Я, конечно, стала вытягивать сплетни про Зарипат. В прошлом она была известной в посёлке певицей, довольно разнузданной в поведении. Могла задержаться в городе, в ресторане, уехать из ресторана с мужчиной-поклонником, но голос у Зарипат был настоящий, и люди его ценили. Несколько лет назад эта певица вышла за соблюдающего мусульманина, который запретил ей петь, выступать и даже слушать музыку. Сменила декольтированные платья на балахон, родила друг за другом нескольких детей и совсем затихла.
– Ты не знаешь? – удивилась Аида. – У Зарипат обнаружили рак, и она сейчас в больнице, уже в предсмертном состоянии.
– А муж?
– Мужа сразу после твоего отъезда посадили за экстремизм.
– Ах да, мне же мама рассказывала.
– Ну вот, он теперь в тюрьме, а она умирает. Так детей жалко, ама-а-ан. Но это ещё не всё. Пару дней назад несчастная такое отчебучила! Весь посёлок обсуждает.
– Что она могла сделать?
– Позвала к себе своего брата, который тоже музыкант, концерты в городе даёт, ты знаешь.
– Конечно.
– Муж запрещал Зарипат с ним общаться. И вот пришёл к ней в больницу брат, и она ему говорит еле-еле слышным голосом: знаю, что умру, исполни перед смертью моё желание.
– Какое желание?
– Она захотела спеть! Брат принёс инструменты, записывающую технику, всё настроил прямо в палате, и Зарипат как начнёт петь! У меня сейчас записи нет, но мне мой Мага давал слушать. Я тебе по блутузу пришлю. Патя-я-я, ты бы знала, как она поёт! Лучше, чем здоровая! Даже поверить трудно, что вот-вот на тот свет попадёт. Как будто Аллах силы ей в лёгкие вложил, отвечаю!
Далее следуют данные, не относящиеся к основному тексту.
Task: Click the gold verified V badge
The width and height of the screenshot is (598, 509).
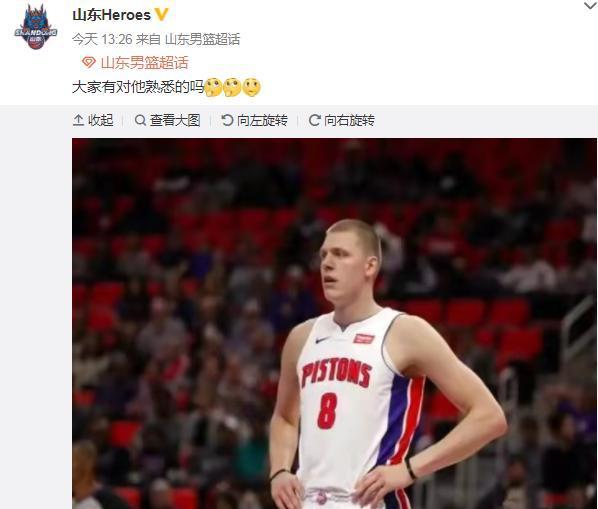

Хлопнула дверь. Вернулась мама Амишки.
– Я сделаю вид, что сплю, – заволновалась наша подружка, растирая солёную морось по лицу и отворачиваясь к стенке, – а то мама заметит, что я снова плакала.
Мы утешили её напоследок и оставили валяться в оцепенении. А потом долго прощались с Аидой у ворот, вздыхая и поцокивая языками. Поохали над внезапным озарением Зарипат. Попытались вспомнить, но так и не вспомнили уродливую Сидратку. Возможно, Амишка её придумала или с кем-то перепутала.